:: PROBLEM DETAILS ::
Every line from the one with "The width and" to the end of the listing below must be printed exactly, with no other text and no pictures.
BEGIN DATA FOR THE TASK
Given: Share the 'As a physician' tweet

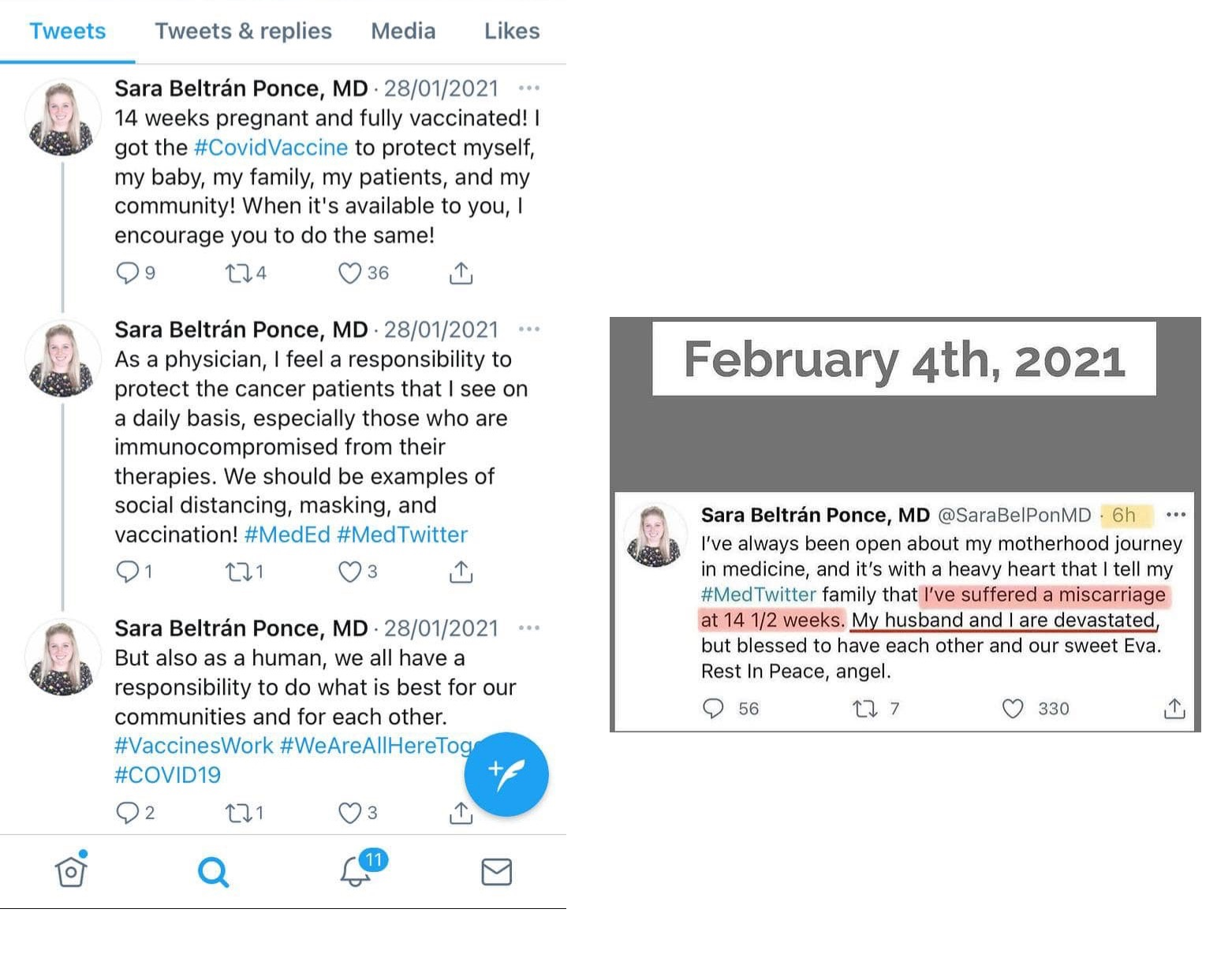Looking at the screenshot, I should click(x=461, y=572).
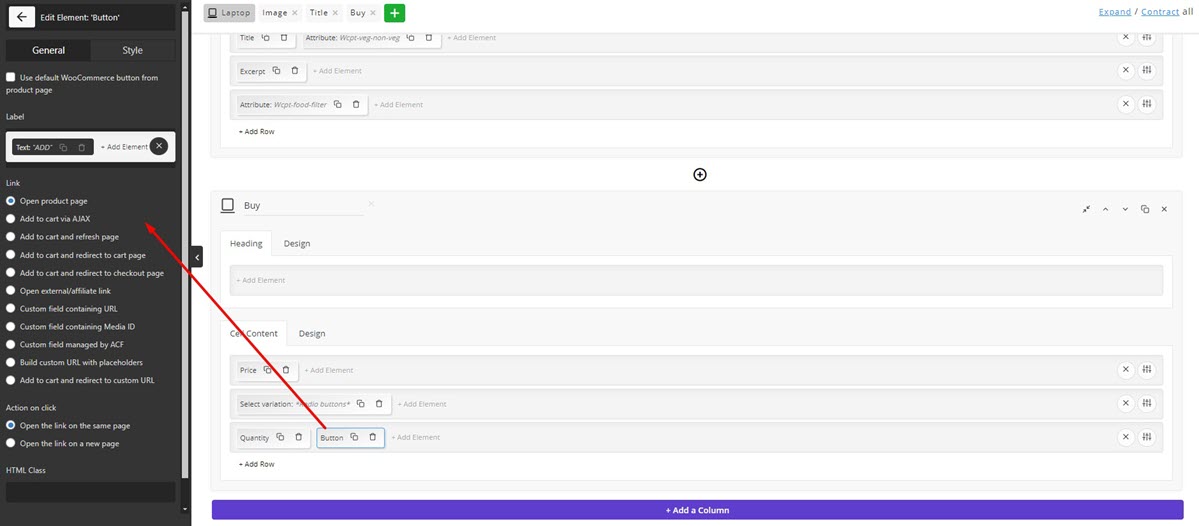The image size is (1199, 526).
Task: Choose Open the link on a new page
Action: point(11,443)
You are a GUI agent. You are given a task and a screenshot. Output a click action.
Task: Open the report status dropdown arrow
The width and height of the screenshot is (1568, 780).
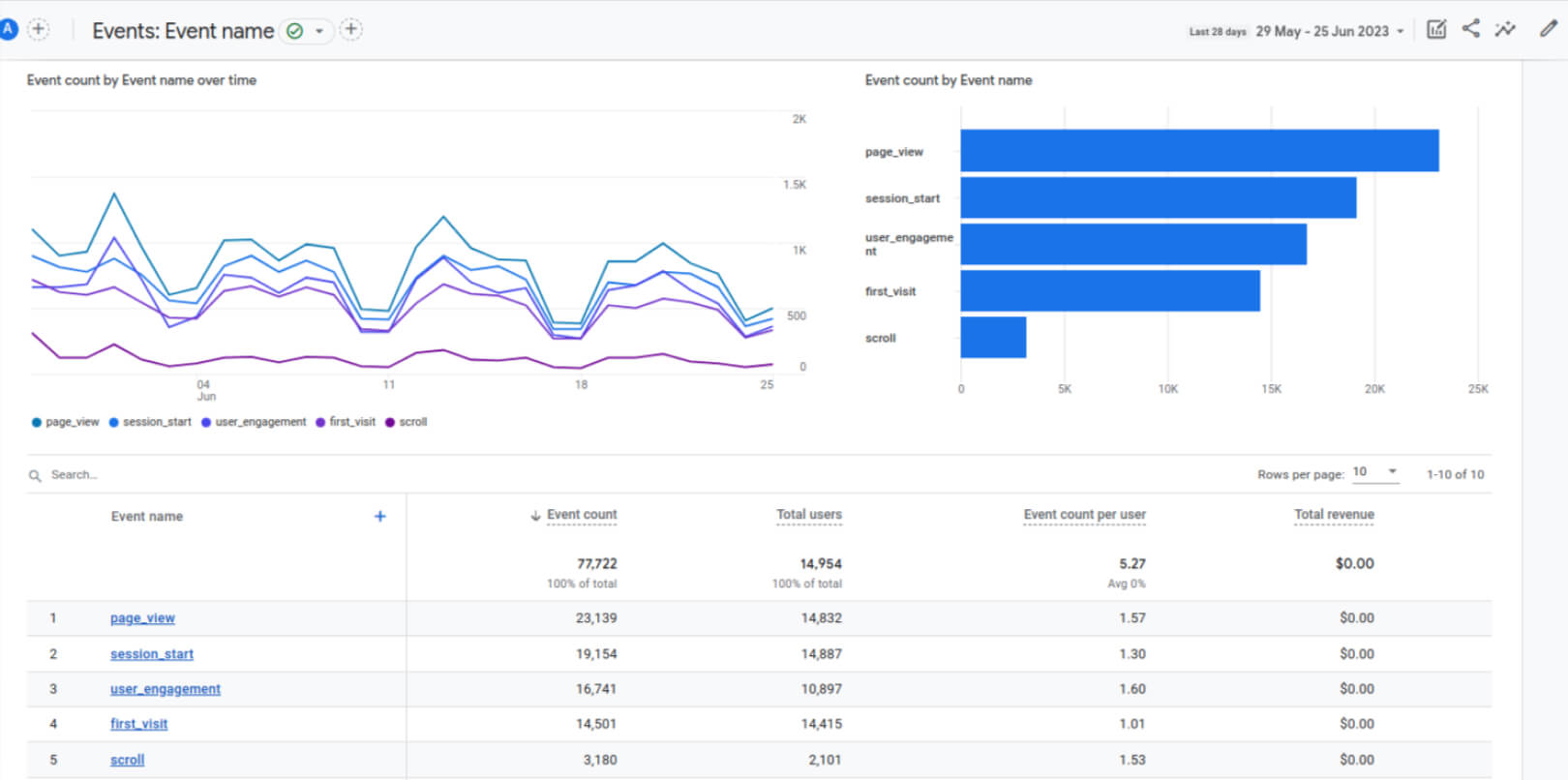point(319,31)
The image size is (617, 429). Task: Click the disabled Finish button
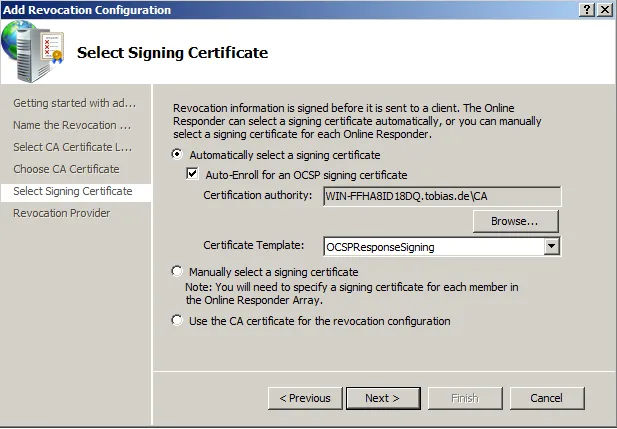click(464, 398)
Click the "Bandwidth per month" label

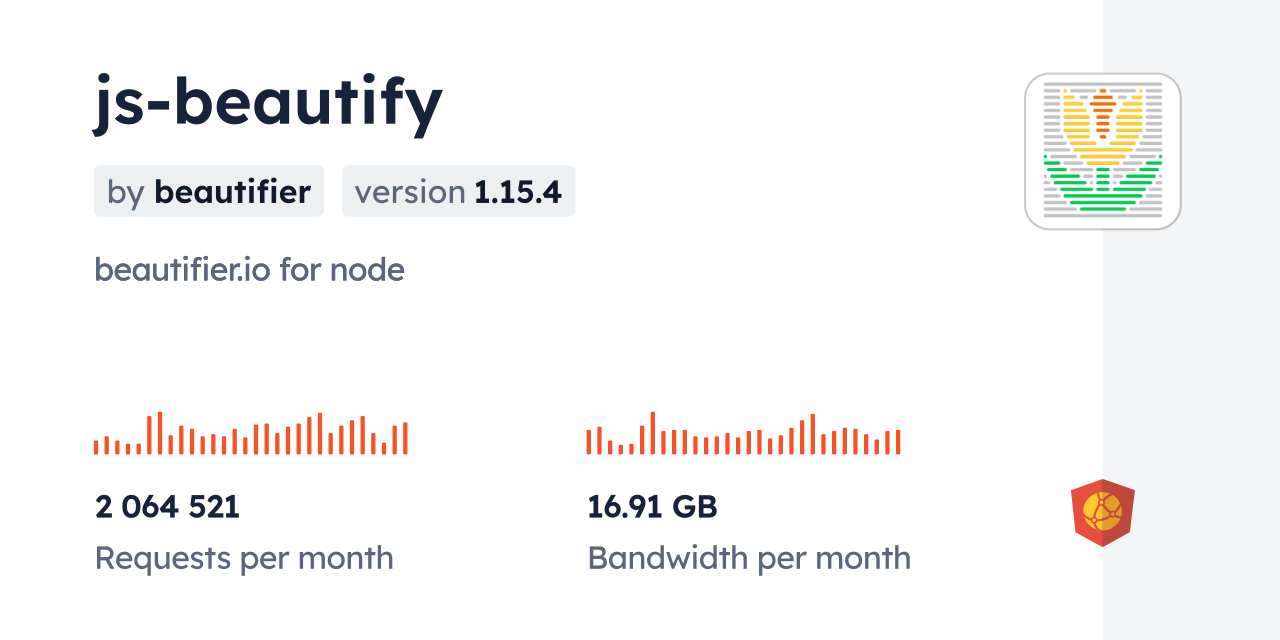pos(749,558)
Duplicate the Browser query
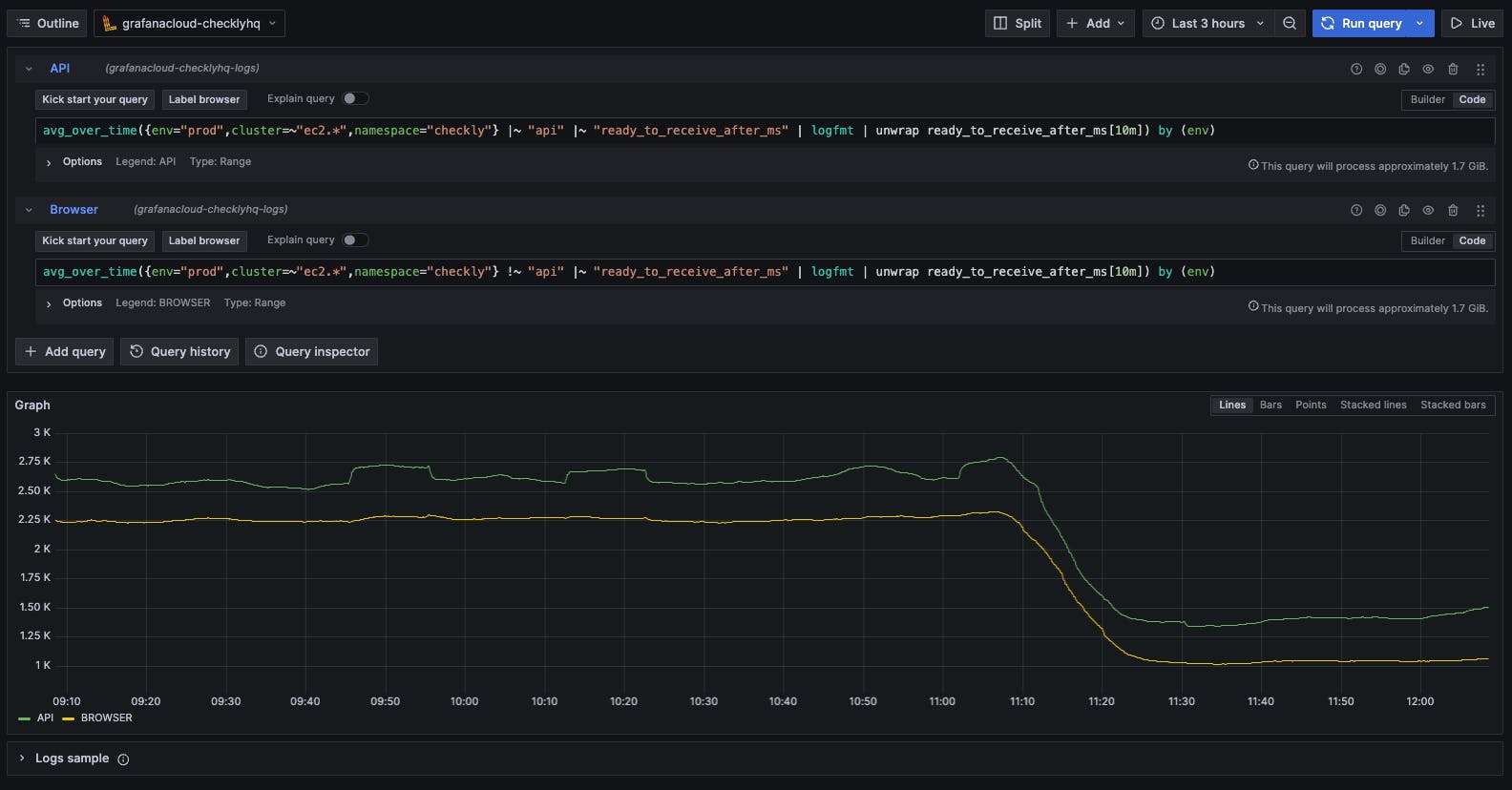Viewport: 1512px width, 790px height. point(1404,210)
END DATA FOR THE TASK
:: EXERCISE RESULT ::
The width and height of the screenshot is (1568, 780).
point(319,31)
The image size is (617, 429). Task: Click the disabled Finish button
click(464, 398)
Click the "Bandwidth per month" label

pos(749,558)
Duplicate the Browser query
Viewport: 1512px width, 790px height. point(1404,210)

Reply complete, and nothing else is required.